Economists had long believed that there are goods that the private sector cannot provide because of the difficulty of charging those who benefit from them. National defense is one of the best examples of such a good. Samuelson, in a 1954 article, was the first to attempt a rigorous definition of a public good.
In macroeconomics Samuelson demonstrated how combining the accelerator theory of investment with the Keynesian income determination model explains the cyclical nature of business cycles. He also introduced the concept of the neoclassical synthesis—a synthesis of the old neoclassical microeconomics and the new (in the 1950s) Keynesian macroeconomics. According to Samuelson, government intervention via fiscal and monetary policies is required to achieve full employment. At full employment the market works well, except at providing public goods and handling problems of externalities. james tobin called the neoclassical synthesis one of Samuelson’s greatest contributions to economics.
In Linear Programming and Economic Analysis Samuelson and coauthors Robert Dorfman and Robert Solow applied optimization techniques to price theory and growth theory, thereby integrating these previously segregated fields.
A prolific writer, Samuelson has averaged almost one technical paper a month for more than fifty years. Some 338 of his articles are contained in the five-volume Collected Scientific Papers (1966–1986). He also has revised his immensely popular textbook, Economics, nearly every three years since 1948; it has been translated into many languages. Samuelson once said, “Let those who will write the nation’s laws if I can write its textbooks.”
In 1970 Paul Samuelson became the first American to receive the Nobel Prize in economics. It was awarded “for the scientific work through which he has developed static and dynamic economic theory and actively contributed to raising the level of analysis in economic science.”

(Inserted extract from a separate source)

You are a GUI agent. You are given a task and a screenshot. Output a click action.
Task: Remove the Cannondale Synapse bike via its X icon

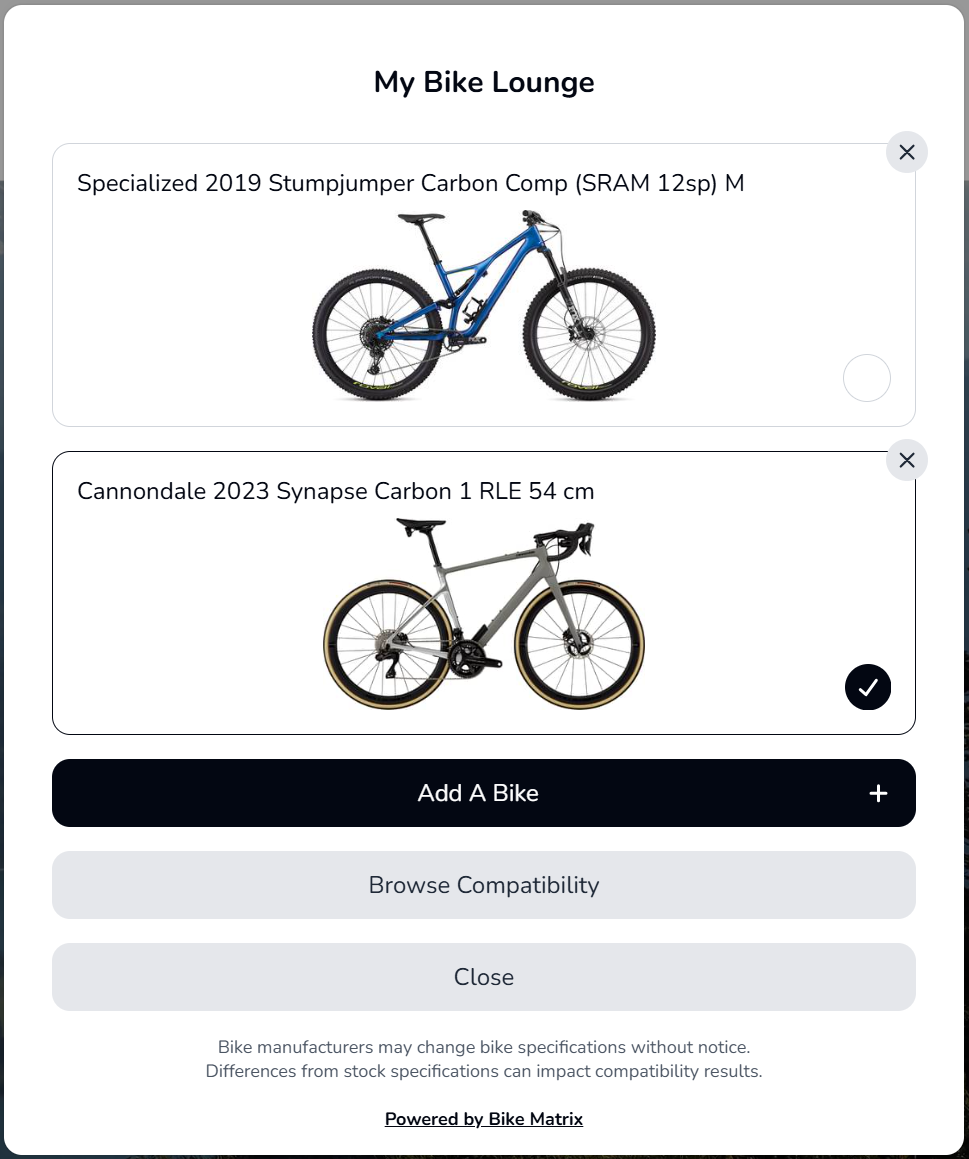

Samuelson began teaching at the Massachusetts Institute of Technology in 1940 at the age of twenty-six, becoming a full professor six years later. He remains there at the time of this writing (2006). In addition to being honored with the Nobel Prize, Samuelson also earned the John Bates Clark Award in 1947—awarded for the most outstanding work by an economist under age forty. He was president of the American Economic Association in 1961.
Samuelson was born in Gary, Indiana. At age sixteen he enrolled at the University of Chicago, where he studied under Frank Knight, Jacob Viner, and other greats, and alongside fellow budding economists Milton Friedman and George Stigler, who were then graduate students. Samuelson went on to do his graduate work at Harvard University.

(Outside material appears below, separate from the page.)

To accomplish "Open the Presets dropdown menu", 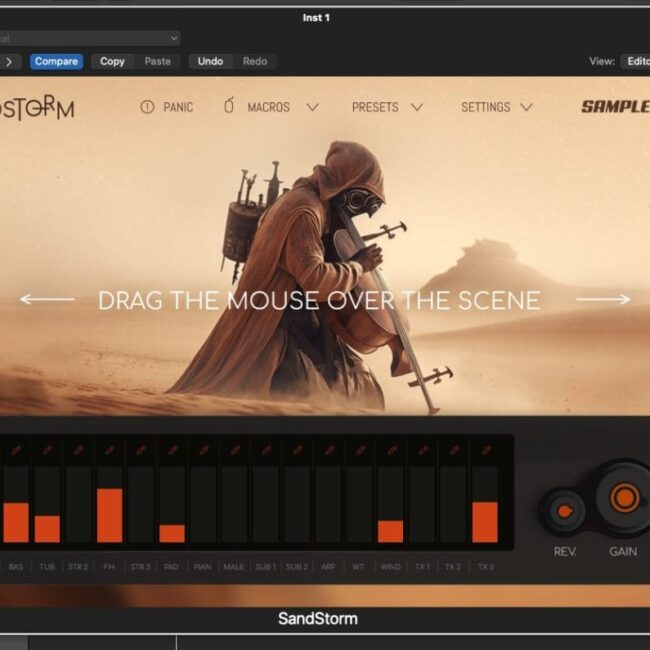I will pos(387,107).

Samuelson, like Friedman, had a regular column in Newsweek from 1966 to 1981. But unlike Friedman, he did not and does not have a passionate belief in free markets—or for that matter in government intervention in markets. His pleasure seemed to come from providing new proofs, demonstrating technical finesse, and turning a clever phrase.
Samuelson himself once said: “Once I asked my friend the statistician Harold Freeman, ‘Harold, if the Devil came to you with the bargain that, in exchange for your immortal soul, he’d give you a brilliant theorem, would you do it?’ ‘No,’ he replied, ‘but I would for an inequality.’ I like that answer.”
1938. “A Note on the Pure Theory of Consumers’ Behavior.” Economica, n.s., 5 (February): 61–71.
1939. “Interactions Between the Multiplier Analysis and the Principle of Acceleration.” Review of Economics and Statistics (May): 75–78.
1947. Foundations of Economic Analysis. Cambridge: Harvard University Press. 2d ed. 1982.
1948 (with William Nordhaus). Economics. 18th ed. New York: McGraw-Hill, 2004.
1948. “International Trade and the Equalization of Factor Prices.” Economic Journal 58 (June): 163–184.
1954. “The Pure Theory of Public Expenditure.” Review of Economics and Statistics (November): 387–389.
1958 (with Robert Dorfman and Robert Solow). Linear Programming and Economic Activity. New York: McGraw-Hill.